金曜日のキカ

ボーンズ アンド オールの金曜日のキカのレビュー・感想・評価

ボーンズ アンド オール(2022年製作の映画)
4.0
「サスペリア」の容赦ない終盤ゴア描写meets「君の名前で僕を呼んで」の青春模様+ロードムービーといった本作。ボニーとクライドではないが、逃れられない食欲から2人が逃避行していく様は切なく、束の間の幸せと、案の定ビターエンドまで追い詰められ続ける。終始美しい景色と、対比のような血の赤、JOY DIVISIONやNEW ORDERにa-ha等の音楽がその時代背景を彩る。エンディングのNINトレンドレズナーの楽曲の切なさたるや。

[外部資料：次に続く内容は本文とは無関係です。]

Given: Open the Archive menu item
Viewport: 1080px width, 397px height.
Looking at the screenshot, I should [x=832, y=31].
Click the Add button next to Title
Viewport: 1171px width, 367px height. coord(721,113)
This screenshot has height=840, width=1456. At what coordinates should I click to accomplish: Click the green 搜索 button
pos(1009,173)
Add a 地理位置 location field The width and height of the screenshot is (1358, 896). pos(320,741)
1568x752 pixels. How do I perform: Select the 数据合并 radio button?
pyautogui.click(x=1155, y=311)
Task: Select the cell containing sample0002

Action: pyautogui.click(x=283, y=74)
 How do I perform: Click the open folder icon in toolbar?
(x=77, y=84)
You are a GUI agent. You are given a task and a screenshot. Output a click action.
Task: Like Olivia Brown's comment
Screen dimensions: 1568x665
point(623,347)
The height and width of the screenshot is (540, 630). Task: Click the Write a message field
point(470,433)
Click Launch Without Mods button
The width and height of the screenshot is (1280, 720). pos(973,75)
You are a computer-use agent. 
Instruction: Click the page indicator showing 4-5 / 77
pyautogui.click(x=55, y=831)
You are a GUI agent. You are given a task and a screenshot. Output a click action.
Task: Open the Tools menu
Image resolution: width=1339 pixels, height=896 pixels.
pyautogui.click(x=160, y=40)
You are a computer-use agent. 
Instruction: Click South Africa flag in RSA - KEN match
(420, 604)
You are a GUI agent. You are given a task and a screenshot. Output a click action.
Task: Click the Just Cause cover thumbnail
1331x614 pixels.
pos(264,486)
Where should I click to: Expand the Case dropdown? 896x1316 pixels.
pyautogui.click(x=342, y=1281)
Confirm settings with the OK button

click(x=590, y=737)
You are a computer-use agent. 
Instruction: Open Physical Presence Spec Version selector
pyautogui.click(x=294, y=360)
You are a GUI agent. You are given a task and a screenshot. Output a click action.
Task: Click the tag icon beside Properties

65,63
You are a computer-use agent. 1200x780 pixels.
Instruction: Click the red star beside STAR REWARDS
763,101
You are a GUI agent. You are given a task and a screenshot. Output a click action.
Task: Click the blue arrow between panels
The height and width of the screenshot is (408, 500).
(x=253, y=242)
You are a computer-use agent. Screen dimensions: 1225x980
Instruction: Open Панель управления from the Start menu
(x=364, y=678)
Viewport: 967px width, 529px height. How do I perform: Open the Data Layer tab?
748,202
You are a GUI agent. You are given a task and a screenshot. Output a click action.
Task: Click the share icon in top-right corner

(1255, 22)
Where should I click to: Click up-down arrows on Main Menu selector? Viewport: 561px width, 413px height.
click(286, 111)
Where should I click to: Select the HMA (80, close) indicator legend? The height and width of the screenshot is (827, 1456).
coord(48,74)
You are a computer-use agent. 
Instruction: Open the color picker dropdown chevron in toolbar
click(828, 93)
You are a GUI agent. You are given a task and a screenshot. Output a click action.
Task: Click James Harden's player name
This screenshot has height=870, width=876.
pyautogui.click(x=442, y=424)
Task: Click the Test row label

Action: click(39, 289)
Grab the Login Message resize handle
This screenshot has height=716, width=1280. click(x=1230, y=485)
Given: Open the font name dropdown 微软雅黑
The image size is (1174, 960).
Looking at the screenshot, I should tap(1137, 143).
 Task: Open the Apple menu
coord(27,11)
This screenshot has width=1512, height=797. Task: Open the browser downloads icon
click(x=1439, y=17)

食人がテーマだけあって、咀嚼音等の食事シーンの効果音は大きく、冒頭食人シーンは目と耳を塞ぎたくなった。タイトルの伏線回収にもなるが、これが痛い痛い。時折見せるホラーな演出もあって、最後までハラハラした。

ティモシーシャラメの美しさは言わずもがな、役柄がドンピシャでハマっていてニクい。人を選ぶ作品なのは間違いないので、彼目当てだけだとなかなか厳しいか。